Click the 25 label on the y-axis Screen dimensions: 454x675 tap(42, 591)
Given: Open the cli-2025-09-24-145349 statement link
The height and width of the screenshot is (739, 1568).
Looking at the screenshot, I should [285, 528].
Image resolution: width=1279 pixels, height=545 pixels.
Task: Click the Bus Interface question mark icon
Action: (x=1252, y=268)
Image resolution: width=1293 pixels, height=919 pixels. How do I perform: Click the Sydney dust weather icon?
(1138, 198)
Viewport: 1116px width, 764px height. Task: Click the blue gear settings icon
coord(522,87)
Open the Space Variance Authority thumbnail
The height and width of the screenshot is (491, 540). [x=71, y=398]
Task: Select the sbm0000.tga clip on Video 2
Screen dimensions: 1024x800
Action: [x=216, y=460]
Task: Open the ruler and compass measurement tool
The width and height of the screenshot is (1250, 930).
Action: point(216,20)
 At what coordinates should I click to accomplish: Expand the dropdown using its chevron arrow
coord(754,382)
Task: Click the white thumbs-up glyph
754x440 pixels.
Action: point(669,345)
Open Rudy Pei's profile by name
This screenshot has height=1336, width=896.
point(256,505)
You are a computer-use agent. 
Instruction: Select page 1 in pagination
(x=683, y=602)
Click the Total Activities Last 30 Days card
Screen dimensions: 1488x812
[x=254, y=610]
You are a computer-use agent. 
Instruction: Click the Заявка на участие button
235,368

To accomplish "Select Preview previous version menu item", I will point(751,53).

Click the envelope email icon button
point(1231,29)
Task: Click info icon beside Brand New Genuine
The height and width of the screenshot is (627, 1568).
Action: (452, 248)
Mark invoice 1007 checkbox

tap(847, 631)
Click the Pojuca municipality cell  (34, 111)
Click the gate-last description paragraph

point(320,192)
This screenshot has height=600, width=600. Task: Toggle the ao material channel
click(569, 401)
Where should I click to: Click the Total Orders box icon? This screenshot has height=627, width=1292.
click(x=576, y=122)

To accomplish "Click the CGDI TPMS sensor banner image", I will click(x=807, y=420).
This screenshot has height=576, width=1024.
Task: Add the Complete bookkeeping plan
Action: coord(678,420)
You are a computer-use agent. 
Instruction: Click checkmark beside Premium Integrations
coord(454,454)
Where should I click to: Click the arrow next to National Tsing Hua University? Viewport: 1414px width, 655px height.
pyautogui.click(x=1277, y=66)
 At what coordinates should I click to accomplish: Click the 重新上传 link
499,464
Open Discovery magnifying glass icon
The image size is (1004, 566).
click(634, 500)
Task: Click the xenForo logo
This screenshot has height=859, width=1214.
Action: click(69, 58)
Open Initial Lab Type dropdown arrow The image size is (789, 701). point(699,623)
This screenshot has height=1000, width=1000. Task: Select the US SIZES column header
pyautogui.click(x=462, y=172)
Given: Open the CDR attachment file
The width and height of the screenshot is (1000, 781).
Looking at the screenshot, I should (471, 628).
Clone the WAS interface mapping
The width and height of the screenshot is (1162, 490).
━━━━━━
WHAT YOU WILL DO:
Your answer must be the records above, repeated exactly.

ANSWER SECTION:
Click the 25 label on the y-axis Screen dimensions: 454x675 tap(42, 591)
Given: Open the cli-2025-09-24-145349 statement link
The height and width of the screenshot is (739, 1568).
Looking at the screenshot, I should [285, 528].
Image resolution: width=1279 pixels, height=545 pixels.
Task: Click the Bus Interface question mark icon
Action: (x=1252, y=268)
Image resolution: width=1293 pixels, height=919 pixels. How do I perform: Click the Sydney dust weather icon?
(1138, 198)
Viewport: 1116px width, 764px height. Task: Click the blue gear settings icon
coord(522,87)
Open the Space Variance Authority thumbnail
The height and width of the screenshot is (491, 540). [x=71, y=398]
Task: Select the sbm0000.tga clip on Video 2
Screen dimensions: 1024x800
Action: [x=216, y=460]
Task: Open the ruler and compass measurement tool
The width and height of the screenshot is (1250, 930).
Action: point(216,20)
 At what coordinates should I click to accomplish: Expand the dropdown using its chevron arrow
coord(754,382)
Task: Click the white thumbs-up glyph
754x440 pixels.
Action: point(669,345)
Open Rudy Pei's profile by name
This screenshot has height=1336, width=896.
point(256,505)
You are a computer-use agent. 
Instruction: Select page 1 in pagination
(x=683, y=602)
Click the Total Activities Last 30 Days card
Screen dimensions: 1488x812
[x=254, y=610]
You are a computer-use agent. 
Instruction: Click the Заявка на участие button
235,368

To accomplish "Select Preview previous version menu item", I will point(751,53).

Click the envelope email icon button
point(1231,29)
Task: Click info icon beside Brand New Genuine
The height and width of the screenshot is (627, 1568).
Action: (452, 248)
Mark invoice 1007 checkbox

tap(847, 631)
Click the Pojuca municipality cell  (34, 111)
Click the gate-last description paragraph

point(320,192)
This screenshot has height=600, width=600. Task: Toggle the ao material channel
click(569, 401)
Where should I click to: Click the Total Orders box icon? This screenshot has height=627, width=1292.
click(x=576, y=122)

To accomplish "Click the CGDI TPMS sensor banner image", I will click(x=807, y=420).
This screenshot has height=576, width=1024.
Task: Add the Complete bookkeeping plan
Action: coord(678,420)
You are a computer-use agent. 
Instruction: Click checkmark beside Premium Integrations
coord(454,454)
Where should I click to: Click the arrow next to National Tsing Hua University? Viewport: 1414px width, 655px height.
pyautogui.click(x=1277, y=66)
 At what coordinates should I click to accomplish: Click the 重新上传 link
499,464
Open Discovery magnifying glass icon
The image size is (1004, 566).
click(634, 500)
Task: Click the xenForo logo
This screenshot has height=859, width=1214.
Action: click(69, 58)
Open Initial Lab Type dropdown arrow The image size is (789, 701). point(699,623)
This screenshot has height=1000, width=1000. Task: Select the US SIZES column header
pyautogui.click(x=462, y=172)
Given: Open the CDR attachment file
The width and height of the screenshot is (1000, 781).
Looking at the screenshot, I should (471, 628).
Clone the WAS interface mapping
The width and height of the screenshot is (1162, 490).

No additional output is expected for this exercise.